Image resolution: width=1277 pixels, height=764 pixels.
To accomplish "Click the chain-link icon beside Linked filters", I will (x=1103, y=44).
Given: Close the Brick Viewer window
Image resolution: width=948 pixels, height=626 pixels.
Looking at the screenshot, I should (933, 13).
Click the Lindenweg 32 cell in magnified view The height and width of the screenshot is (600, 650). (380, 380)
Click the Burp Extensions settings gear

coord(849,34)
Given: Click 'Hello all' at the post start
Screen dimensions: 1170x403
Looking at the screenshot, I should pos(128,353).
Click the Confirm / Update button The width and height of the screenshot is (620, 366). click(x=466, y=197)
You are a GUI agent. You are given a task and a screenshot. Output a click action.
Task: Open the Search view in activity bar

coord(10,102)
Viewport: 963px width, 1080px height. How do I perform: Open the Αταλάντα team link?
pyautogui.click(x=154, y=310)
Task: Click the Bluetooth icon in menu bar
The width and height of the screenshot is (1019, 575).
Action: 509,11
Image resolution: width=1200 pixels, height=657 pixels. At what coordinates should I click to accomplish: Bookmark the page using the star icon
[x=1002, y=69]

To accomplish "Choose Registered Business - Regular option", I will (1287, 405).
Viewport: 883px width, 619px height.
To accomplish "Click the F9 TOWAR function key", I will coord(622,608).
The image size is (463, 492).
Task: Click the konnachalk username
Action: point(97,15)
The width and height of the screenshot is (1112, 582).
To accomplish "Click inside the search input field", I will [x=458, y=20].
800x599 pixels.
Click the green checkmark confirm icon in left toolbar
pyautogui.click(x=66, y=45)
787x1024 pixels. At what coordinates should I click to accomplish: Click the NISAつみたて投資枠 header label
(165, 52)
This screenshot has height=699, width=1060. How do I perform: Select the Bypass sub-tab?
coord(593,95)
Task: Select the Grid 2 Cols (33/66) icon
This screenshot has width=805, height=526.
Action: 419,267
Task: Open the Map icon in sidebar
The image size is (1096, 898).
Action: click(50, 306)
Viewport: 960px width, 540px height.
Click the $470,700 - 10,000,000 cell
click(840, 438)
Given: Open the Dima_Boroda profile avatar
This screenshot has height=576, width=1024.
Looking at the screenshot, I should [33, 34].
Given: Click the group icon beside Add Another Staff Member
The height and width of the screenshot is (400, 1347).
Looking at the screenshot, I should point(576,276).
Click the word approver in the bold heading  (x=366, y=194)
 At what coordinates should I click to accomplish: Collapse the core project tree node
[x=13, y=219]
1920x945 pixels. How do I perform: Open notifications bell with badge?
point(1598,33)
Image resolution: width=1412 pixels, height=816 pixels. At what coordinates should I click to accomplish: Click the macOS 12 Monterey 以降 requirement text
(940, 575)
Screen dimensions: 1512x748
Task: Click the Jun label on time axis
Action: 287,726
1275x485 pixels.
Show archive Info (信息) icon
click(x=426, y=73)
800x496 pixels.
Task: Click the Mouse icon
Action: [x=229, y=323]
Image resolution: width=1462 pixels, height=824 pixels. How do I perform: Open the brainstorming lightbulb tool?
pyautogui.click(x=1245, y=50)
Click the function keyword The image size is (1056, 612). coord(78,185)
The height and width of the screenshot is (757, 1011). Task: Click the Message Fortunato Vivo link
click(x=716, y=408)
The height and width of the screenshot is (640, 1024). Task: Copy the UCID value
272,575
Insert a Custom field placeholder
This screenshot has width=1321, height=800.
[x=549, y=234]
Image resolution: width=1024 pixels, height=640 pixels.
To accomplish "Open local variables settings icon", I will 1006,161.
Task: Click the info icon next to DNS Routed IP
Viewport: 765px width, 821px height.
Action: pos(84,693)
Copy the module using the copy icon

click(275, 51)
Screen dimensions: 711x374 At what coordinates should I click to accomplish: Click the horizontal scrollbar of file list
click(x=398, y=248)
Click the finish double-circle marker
= = = = = = =
Instructions to follow: Return the whole listing, keeping each word as it stands.

Output:
Image resolution: width=1277 pixels, height=764 pixels.
To accomplish "Click the chain-link icon beside Linked filters", I will (x=1103, y=44).
Given: Close the Brick Viewer window
Image resolution: width=948 pixels, height=626 pixels.
Looking at the screenshot, I should (933, 13).
Click the Lindenweg 32 cell in magnified view The height and width of the screenshot is (600, 650). (380, 380)
Click the Burp Extensions settings gear

coord(849,34)
Given: Click 'Hello all' at the post start
Screen dimensions: 1170x403
Looking at the screenshot, I should pos(128,353).
Click the Confirm / Update button The width and height of the screenshot is (620, 366). click(x=466, y=197)
You are a GUI agent. You are given a task and a screenshot. Output a click action.
Task: Open the Search view in activity bar

coord(10,102)
Viewport: 963px width, 1080px height. How do I perform: Open the Αταλάντα team link?
pyautogui.click(x=154, y=310)
Task: Click the Bluetooth icon in menu bar
The width and height of the screenshot is (1019, 575).
Action: 509,11
Image resolution: width=1200 pixels, height=657 pixels. At what coordinates should I click to accomplish: Bookmark the page using the star icon
[x=1002, y=69]

To accomplish "Choose Registered Business - Regular option", I will (1287, 405).
Viewport: 883px width, 619px height.
To accomplish "Click the F9 TOWAR function key", I will coord(622,608).
The image size is (463, 492).
Task: Click the konnachalk username
Action: point(97,15)
The width and height of the screenshot is (1112, 582).
To accomplish "Click inside the search input field", I will [x=458, y=20].
800x599 pixels.
Click the green checkmark confirm icon in left toolbar
pyautogui.click(x=66, y=45)
787x1024 pixels. At what coordinates should I click to accomplish: Click the NISAつみたて投資枠 header label
(165, 52)
This screenshot has height=699, width=1060. How do I perform: Select the Bypass sub-tab?
coord(593,95)
Task: Select the Grid 2 Cols (33/66) icon
This screenshot has width=805, height=526.
Action: 419,267
Task: Open the Map icon in sidebar
The image size is (1096, 898).
Action: click(50, 306)
Viewport: 960px width, 540px height.
Click the $470,700 - 10,000,000 cell
click(840, 438)
Given: Open the Dima_Boroda profile avatar
This screenshot has height=576, width=1024.
Looking at the screenshot, I should [33, 34].
Given: Click the group icon beside Add Another Staff Member
The height and width of the screenshot is (400, 1347).
Looking at the screenshot, I should point(576,276).
Click the word approver in the bold heading  (x=366, y=194)
 At what coordinates should I click to accomplish: Collapse the core project tree node
[x=13, y=219]
1920x945 pixels. How do I perform: Open notifications bell with badge?
point(1598,33)
Image resolution: width=1412 pixels, height=816 pixels. At what coordinates should I click to accomplish: Click the macOS 12 Monterey 以降 requirement text
(940, 575)
Screen dimensions: 1512x748
Task: Click the Jun label on time axis
Action: 287,726
1275x485 pixels.
Show archive Info (信息) icon
click(x=426, y=73)
800x496 pixels.
Task: Click the Mouse icon
Action: [x=229, y=323]
Image resolution: width=1462 pixels, height=824 pixels. How do I perform: Open the brainstorming lightbulb tool?
pyautogui.click(x=1245, y=50)
Click the function keyword The image size is (1056, 612). coord(78,185)
The height and width of the screenshot is (757, 1011). Task: Click the Message Fortunato Vivo link
click(x=716, y=408)
The height and width of the screenshot is (640, 1024). Task: Copy the UCID value
272,575
Insert a Custom field placeholder
This screenshot has width=1321, height=800.
[x=549, y=234]
Image resolution: width=1024 pixels, height=640 pixels.
To accomplish "Open local variables settings icon", I will 1006,161.
Task: Click the info icon next to DNS Routed IP
Viewport: 765px width, 821px height.
Action: pos(84,693)
Copy the module using the copy icon

click(275, 51)
Screen dimensions: 711x374 At what coordinates should I click to accomplish: Click the horizontal scrollbar of file list
click(x=398, y=248)
Click the finish double-circle marker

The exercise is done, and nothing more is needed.